Dataset excerpts below:
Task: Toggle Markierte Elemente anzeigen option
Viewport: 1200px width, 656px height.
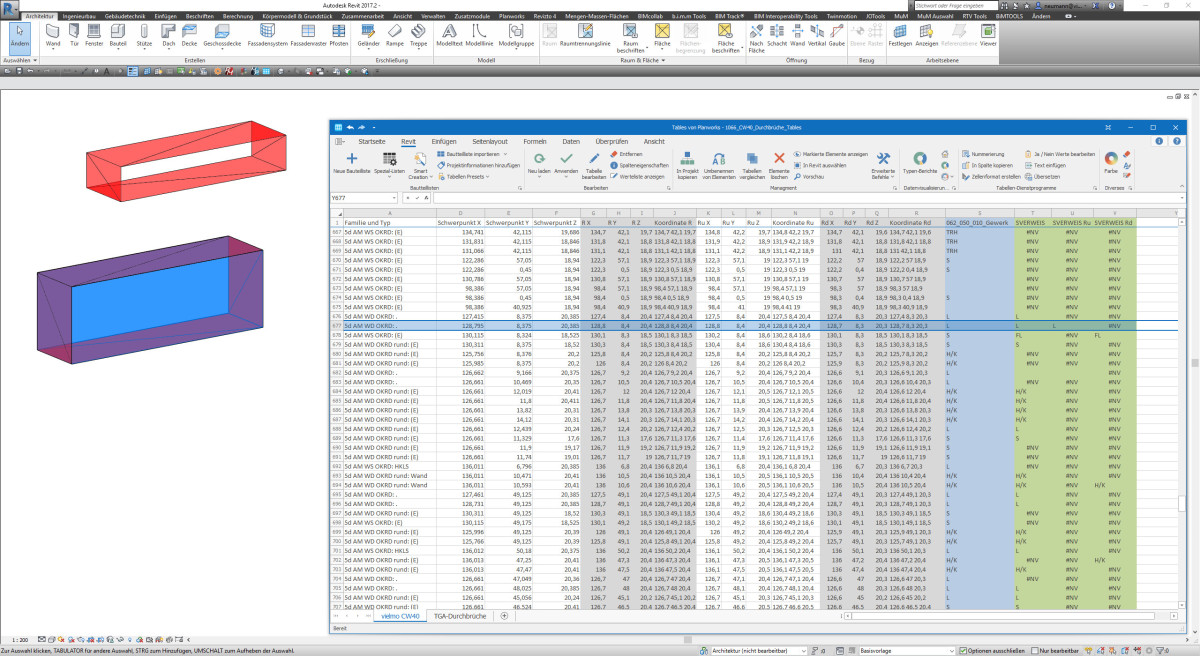Action: pyautogui.click(x=830, y=155)
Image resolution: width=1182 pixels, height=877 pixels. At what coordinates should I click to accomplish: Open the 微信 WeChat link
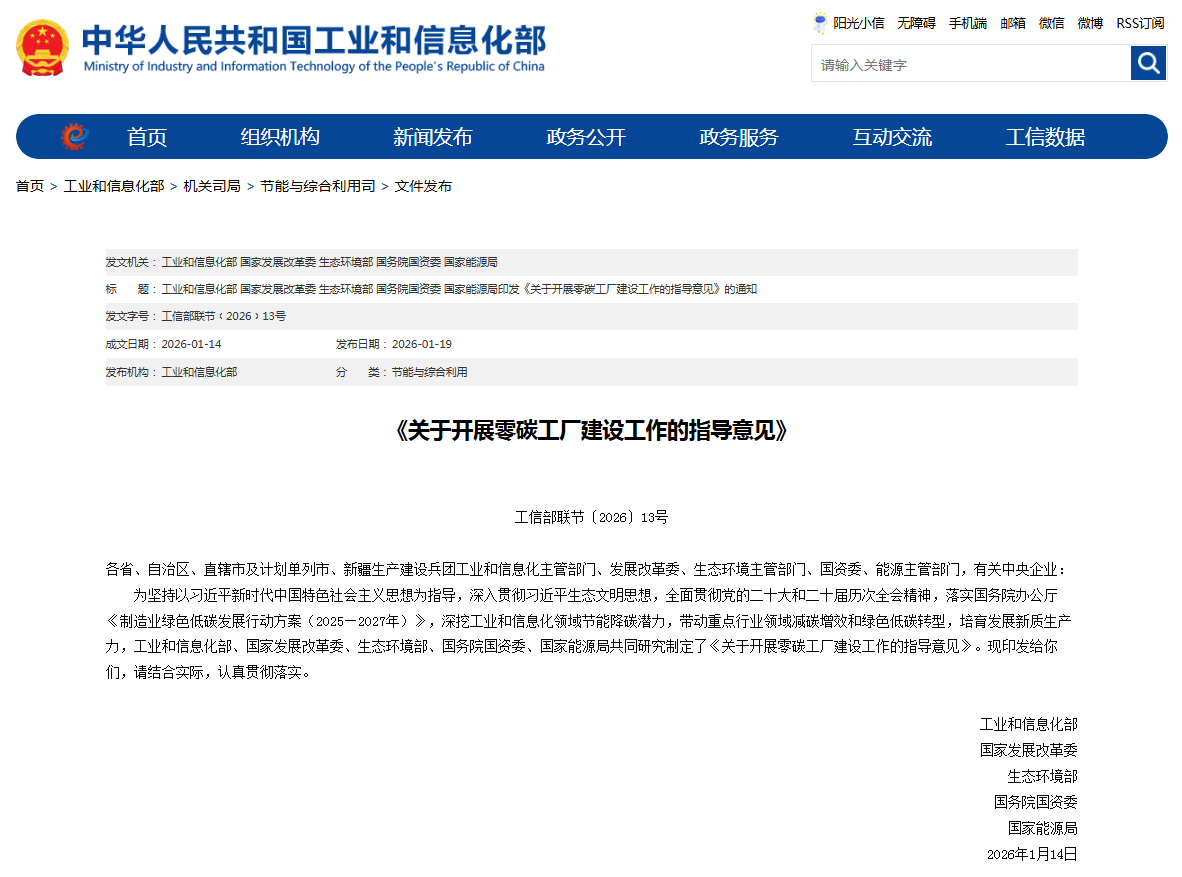[x=1051, y=23]
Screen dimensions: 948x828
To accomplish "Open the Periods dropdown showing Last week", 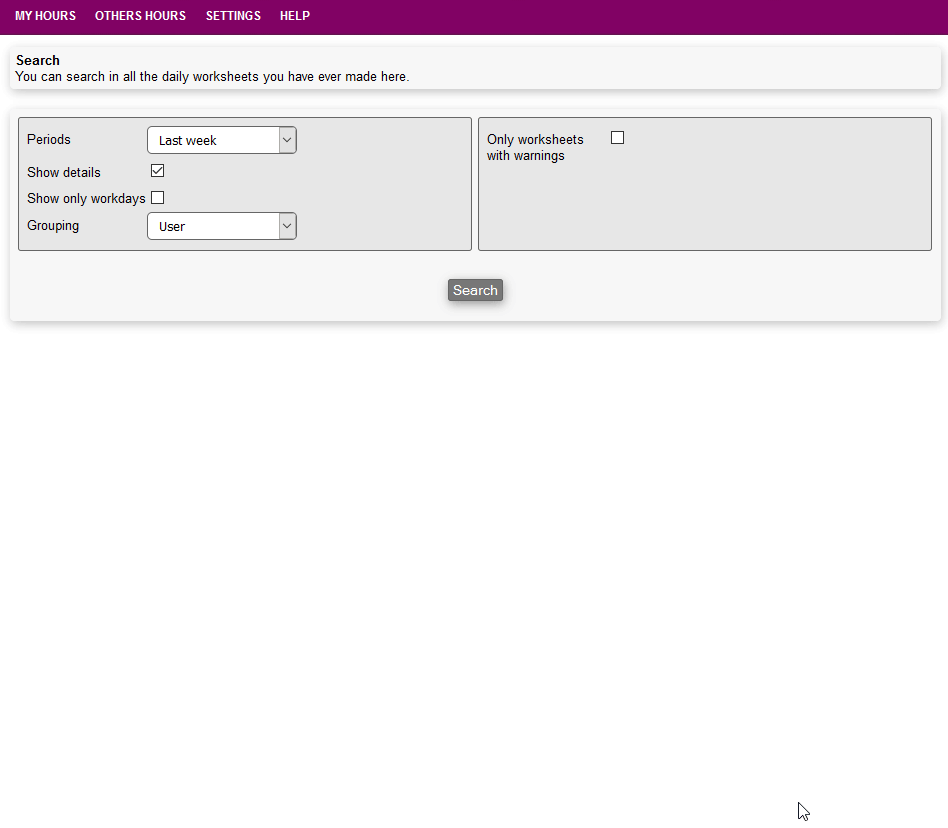I will (x=213, y=141).
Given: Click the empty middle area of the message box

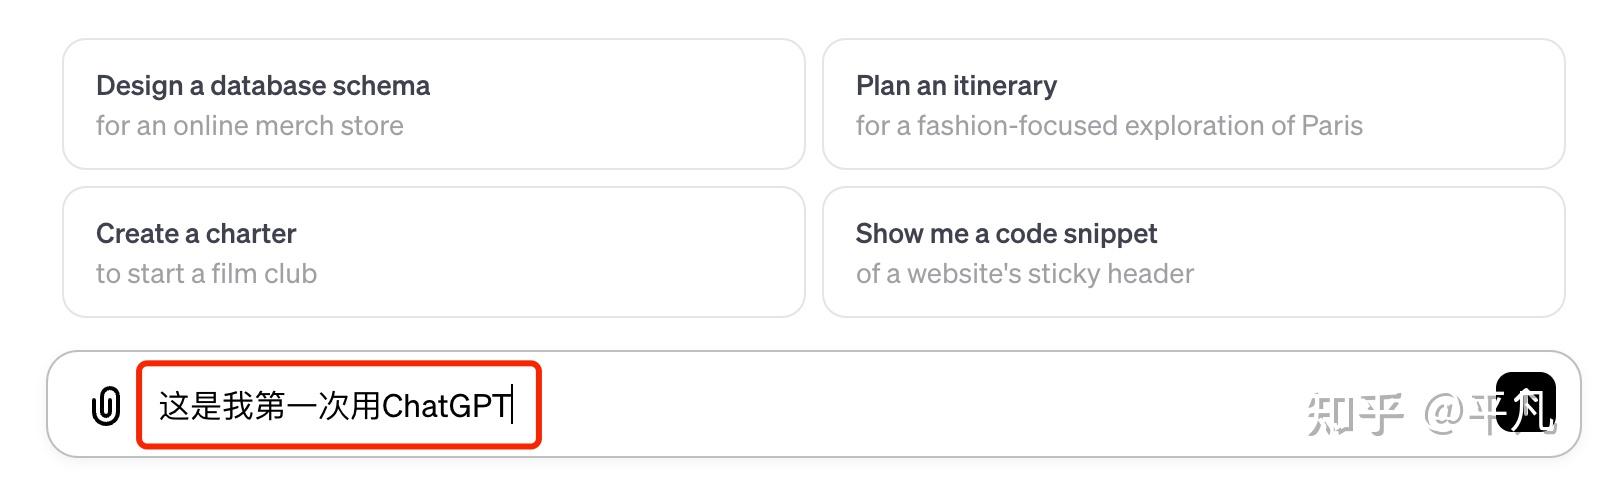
End of Dataset excerpts.
• **What to work on**
Using the entries above, repeat exactly the lines from the one with "Viewport: 1200px width, 656px height." to the one with "Screen dimensions: 948x828", both included, and leave the pictures behind.

• **Solution below**
Viewport: 1200px width, 656px height.
Action: pyautogui.click(x=830, y=155)
Image resolution: width=1182 pixels, height=877 pixels. At what coordinates should I click to accomplish: Open the 微信 WeChat link
[x=1051, y=23]
Screen dimensions: 948x828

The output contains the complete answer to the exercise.